Not feeling good.

Nov 19, 2008 23:44

I feel stressed. Prop 8 has me in a knot, along with money constraints and family issues.

Until prop 8 passed, I'd never really been bothered about being bi. I've been called gross once or twice, and a few people have asked me why I don't just "pick" one or the other, but never attacked like this. Fortunately, none of my friends are being assholes to me. I'm lucky. I know somebody else whose friends became cruel after he came out to the closest of them.

I want prop 8 to go away.

Money is tight this month, it seems. We can't afford my senior photos. I wonder if I will be able to afford my graduation cap/gown. We're not really suffering, I suppose, but we've had to cut back a lot. I need a job so that I can afford school. School books are going to be a crushingly pricey endeavor. I don't know much about class prices.

My family pisses me off a lot. The parents and my stepsister butt heads non-stop. My stepsister and I butt heads, too.

My eczema is breaking out horribly under stress. It hurts. I have a hard time falling asleep at night, and am tossing and turning until 1:45, 2:00am every night, regardless of when I lie down. I've been having vivid dreams - good and bleh (but no nightmares) - that leave me tired in the morning.

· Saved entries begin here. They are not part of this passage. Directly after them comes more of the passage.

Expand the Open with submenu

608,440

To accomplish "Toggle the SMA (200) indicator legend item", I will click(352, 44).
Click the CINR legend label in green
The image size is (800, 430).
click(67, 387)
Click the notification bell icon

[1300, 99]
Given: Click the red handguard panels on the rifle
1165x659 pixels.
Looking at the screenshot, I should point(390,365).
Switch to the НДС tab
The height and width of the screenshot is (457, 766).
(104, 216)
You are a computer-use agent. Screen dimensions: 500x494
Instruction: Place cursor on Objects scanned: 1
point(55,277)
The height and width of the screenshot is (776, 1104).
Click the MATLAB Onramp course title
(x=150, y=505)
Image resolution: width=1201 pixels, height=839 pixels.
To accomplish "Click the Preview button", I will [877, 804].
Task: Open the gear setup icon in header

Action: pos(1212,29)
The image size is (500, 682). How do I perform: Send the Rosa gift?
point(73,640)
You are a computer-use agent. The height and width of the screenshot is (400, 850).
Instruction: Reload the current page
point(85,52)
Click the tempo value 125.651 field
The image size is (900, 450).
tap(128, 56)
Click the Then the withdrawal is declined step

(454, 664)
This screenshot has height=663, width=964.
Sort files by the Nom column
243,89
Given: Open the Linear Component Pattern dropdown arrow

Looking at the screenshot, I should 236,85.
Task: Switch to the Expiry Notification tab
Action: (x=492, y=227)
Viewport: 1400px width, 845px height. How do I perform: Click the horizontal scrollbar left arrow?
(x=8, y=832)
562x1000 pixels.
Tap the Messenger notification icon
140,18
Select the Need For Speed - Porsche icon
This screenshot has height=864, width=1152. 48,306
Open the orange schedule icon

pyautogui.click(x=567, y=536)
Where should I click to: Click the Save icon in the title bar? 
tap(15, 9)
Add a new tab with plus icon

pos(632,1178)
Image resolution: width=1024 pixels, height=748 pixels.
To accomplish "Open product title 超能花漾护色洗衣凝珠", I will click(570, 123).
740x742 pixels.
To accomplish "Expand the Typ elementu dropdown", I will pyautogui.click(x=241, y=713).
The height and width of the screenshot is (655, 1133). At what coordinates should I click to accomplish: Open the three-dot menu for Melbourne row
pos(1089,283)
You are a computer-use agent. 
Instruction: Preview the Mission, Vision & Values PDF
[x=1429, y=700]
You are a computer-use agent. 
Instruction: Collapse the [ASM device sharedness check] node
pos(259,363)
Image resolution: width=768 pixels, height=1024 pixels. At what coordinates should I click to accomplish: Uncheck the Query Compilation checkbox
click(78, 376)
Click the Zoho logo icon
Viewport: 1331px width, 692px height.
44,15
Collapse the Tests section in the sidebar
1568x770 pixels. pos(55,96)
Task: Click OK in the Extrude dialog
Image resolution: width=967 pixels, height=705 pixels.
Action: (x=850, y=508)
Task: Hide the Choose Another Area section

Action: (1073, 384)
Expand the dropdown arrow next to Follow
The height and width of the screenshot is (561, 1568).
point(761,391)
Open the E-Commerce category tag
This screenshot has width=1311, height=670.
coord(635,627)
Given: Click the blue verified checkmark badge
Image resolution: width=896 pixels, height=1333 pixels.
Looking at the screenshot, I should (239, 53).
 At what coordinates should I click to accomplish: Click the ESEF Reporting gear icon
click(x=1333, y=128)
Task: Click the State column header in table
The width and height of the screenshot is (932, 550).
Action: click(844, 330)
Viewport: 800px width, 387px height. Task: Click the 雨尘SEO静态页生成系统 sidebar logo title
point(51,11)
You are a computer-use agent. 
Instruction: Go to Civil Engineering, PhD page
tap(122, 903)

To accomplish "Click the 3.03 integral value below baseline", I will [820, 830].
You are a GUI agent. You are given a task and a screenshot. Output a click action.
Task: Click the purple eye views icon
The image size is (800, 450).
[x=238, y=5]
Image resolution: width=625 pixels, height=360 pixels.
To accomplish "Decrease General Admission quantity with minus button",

I look forward to working at the Annex. I've been volunteering at an after-school enrichment program for the last few weeks, and am hoping to get hired properly after I turn 18. Until then, I need to start looking for another source of income. I'm going to put a profile up on Babysitters.com and hope for the best. Or at least, I'm going to look into it. I might put something up on Craigslist, I'm not sure.